**What you have to do:** Your output must match the records below character for character.

* * * * *

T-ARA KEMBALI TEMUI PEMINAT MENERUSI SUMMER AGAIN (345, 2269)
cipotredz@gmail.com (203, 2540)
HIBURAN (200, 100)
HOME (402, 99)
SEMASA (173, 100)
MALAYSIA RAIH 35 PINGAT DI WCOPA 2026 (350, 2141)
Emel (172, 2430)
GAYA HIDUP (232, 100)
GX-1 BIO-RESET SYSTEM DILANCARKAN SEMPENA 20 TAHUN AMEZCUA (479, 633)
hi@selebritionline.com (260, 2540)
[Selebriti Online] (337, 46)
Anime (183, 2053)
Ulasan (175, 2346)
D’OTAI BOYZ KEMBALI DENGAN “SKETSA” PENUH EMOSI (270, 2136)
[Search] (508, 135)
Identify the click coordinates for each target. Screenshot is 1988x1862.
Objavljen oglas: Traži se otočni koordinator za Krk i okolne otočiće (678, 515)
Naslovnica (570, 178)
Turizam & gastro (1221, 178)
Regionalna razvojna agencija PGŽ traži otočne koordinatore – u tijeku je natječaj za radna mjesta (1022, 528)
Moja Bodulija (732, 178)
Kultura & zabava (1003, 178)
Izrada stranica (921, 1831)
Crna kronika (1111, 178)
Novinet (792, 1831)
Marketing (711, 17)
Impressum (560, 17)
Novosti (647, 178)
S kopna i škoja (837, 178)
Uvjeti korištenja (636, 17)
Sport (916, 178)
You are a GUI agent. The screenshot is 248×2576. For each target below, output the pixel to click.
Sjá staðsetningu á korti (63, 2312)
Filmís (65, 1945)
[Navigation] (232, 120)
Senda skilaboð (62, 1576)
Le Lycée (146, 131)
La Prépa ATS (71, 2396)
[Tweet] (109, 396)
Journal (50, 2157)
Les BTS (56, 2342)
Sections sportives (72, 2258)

* * * * *

**Written response:**
T-ARA KEMBALI TEMUI PEMINAT MENERUSI SUMMER AGAIN (345, 2269)
cipotredz@gmail.com (203, 2540)
HIBURAN (200, 100)
HOME (402, 99)
SEMASA (173, 100)
MALAYSIA RAIH 35 PINGAT DI WCOPA 2026 (350, 2141)
Emel (172, 2430)
GAYA HIDUP (232, 100)
GX-1 BIO-RESET SYSTEM DILANCARKAN SEMPENA 20 TAHUN AMEZCUA (479, 633)
hi@selebritionline.com (260, 2540)
[Selebriti Online] (337, 46)
Anime (183, 2053)
Ulasan (175, 2346)
D’OTAI BOYZ KEMBALI DENGAN “SKETSA” PENUH EMOSI (270, 2136)
[Search] (508, 135)
Identify the click coordinates for each target. Screenshot is 1988x1862.
Objavljen oglas: Traži se otočni koordinator za Krk i okolne otočiće (678, 515)
Naslovnica (570, 178)
Turizam & gastro (1221, 178)
Regionalna razvojna agencija PGŽ traži otočne koordinatore – u tijeku je natječaj za radna mjesta (1022, 528)
Moja Bodulija (732, 178)
Kultura & zabava (1003, 178)
Izrada stranica (921, 1831)
Crna kronika (1111, 178)
Novinet (792, 1831)
Marketing (711, 17)
Impressum (560, 17)
Novosti (647, 178)
S kopna i škoja (837, 178)
Uvjeti korištenja (636, 17)
Sport (916, 178)
You are a GUI agent. The screenshot is 248×2576. For each target below, output the pixel to click.
Sjá staðsetningu á korti (63, 2312)
Filmís (65, 1945)
[Navigation] (232, 120)
Senda skilaboð (62, 1576)
Le Lycée (146, 131)
La Prépa ATS (71, 2396)
[Tweet] (109, 396)
Journal (50, 2157)
Les BTS (56, 2342)
Sections sportives (72, 2258)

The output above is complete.